**Text passage:**
- - - - - - -
Money & Banking

Micro-credit lenders in the process of developing credit assessment tool

Our Bureau Mumbai | Updated on September 03, 2020

HR Khan, former Deputy Governor, Reserve Bank of India

Aimed at ensuring that lenders extend credit suitable to customers’ needs

Lenders in the micro-credit space are developing a credit assessment tool which will support them to go beyond multiple/over lending limits and more systematically evaluate the low-income customer vis-a-vis cashflows, leverage and repayment history, including use of comprehensive credit information report (CCIR).

This is aimed at ensuring that lenders extend credit suitable to customers’ needs and help in improving their well-being.

Lenders (non-banking finance companies - microfinance institutions, small finance banks, banks, non-banking finance companies) ensure that low-income customers don’t take loans from more than three lenders or cross the indebtedness cap of ₹1 lakh so that they are not over-leveraged.

According to Harun R Khan, Chairman of the Steering Committee of the Code for Responsible Lending (CRL) in Micro-credit, micro-credit lenders are also progressively moving to daily submission of data to Credit Information Companies (CICs) as the credit bureau data is the foundation of lending decisions in micro-credit.

Khan observed that the Covid-19 pandemic has highlighted the existing issues of vulnerability of low-income customers and thrown a new set of challenges due to a very uncertain and dynamic macro situation.

“And the ‘fundamental’ norms of CRL are going to be even more critical as customer-protection becomes paramount while lenders support them in rebuilding their livelihoods. We all know that the low-income-households have very limited access to safety nets and non-credit financial products and they excessively rely on credit to manage their financial lives,” said Khan, who was Reserve Bank of India’s Deputy Governor from July 2011 to July 2016.

He emphasised that it is the dharma (duty) of the lenders to save the customers from the sins of over-indebtedness. “To put it another way, microfinance lenders have to be both responsive and responsible,” said Khan.
- - - - - - -
**Activity list:**
A: Answer these questions using the article on micro-credit lending:
(i) What indebtedness cap for low-income customers do lenders ensure is not crossed?
(ii) During which period was Harun R Khan Deputy Governor of the Reserve Bank of India?
(iii) What committee does Khan chair?
B: State whether each statement agrees with the article on micro-credit lending, and quote the words that settle it:
(i) Micro-credit lenders are moving toward weekly submission of data to Credit Information Companies.
(ii) Khan said that low-income households rely excessively on credit to manage their financial lives.
(iii) Low-income customers are permitted to take loans from as many as five lenders.
C: Extend the article on micro-credit lending by writing the paragraphs that would follow its final sentence.
The data that comes next has no connection to the article on micro-credit lending.

**Exercise data:**
- - - - - - -
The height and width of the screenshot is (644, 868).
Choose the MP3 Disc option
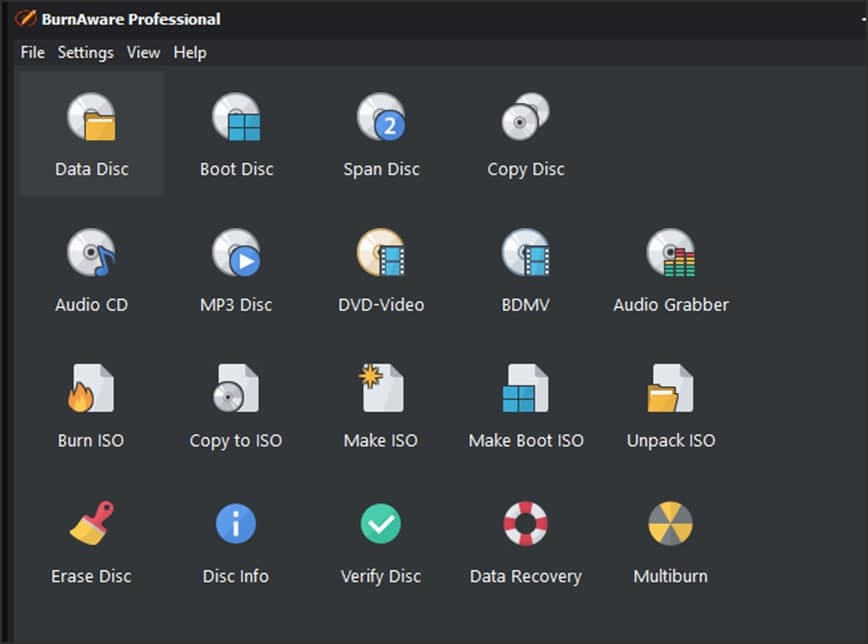pos(237,254)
- - - - - - -
**Responses in order:**
A:
(i) ₹1 lakh
(ii) July 2011 to July 2016
(iii) The Steering Committee of the Code for Responsible Lending (CRL) in Micro-credit

B:
(i) No: "micro-credit lenders are also progressively moving to daily submission of data to Credit Information Companies (CICs)"
(ii) Yes: "they excessively rely on credit to manage their financial lives"
(iii) No: "low-income customers don’t take loans from more than three lenders"

C:
Pent-up demand

Khan observed that owing to a pause in the economic activities in this period of pandemic, there is a pent-up demand that microfinance industry could anticipate, and growth is quite natural in the coming months.

“However, lenders should remain true to fundamentals of responsible lending enshrined in CRL norms even as they rush to ramp up disbursements. Sound, proactive liquidity management is also very critical for navigating such Covid 19 crisis like situations,” he said.

Khan felt that in the medium to long term, as the micro-credit market develops, both in terms of demand and supply, CRL norms must evolve to address the emerging changes.

“For example, as ticket sizes increase, there is a need to include cash flows and monthly debt obligations, etc in the threshold, as many customers may face over-leveraging and stress at lower thresholds.

“There is also a need to factor the credit behaviour of the customer on retail-side as micro-credit customers increasingly take additional retail loans,” the former RBI Deputy Governor said.

Besides, rising frequent uncertainties of cash flows amongst low-income-households due to natural disaster and economic downturns would require new approaches, products, and processes to implement CRL in spirit, he added.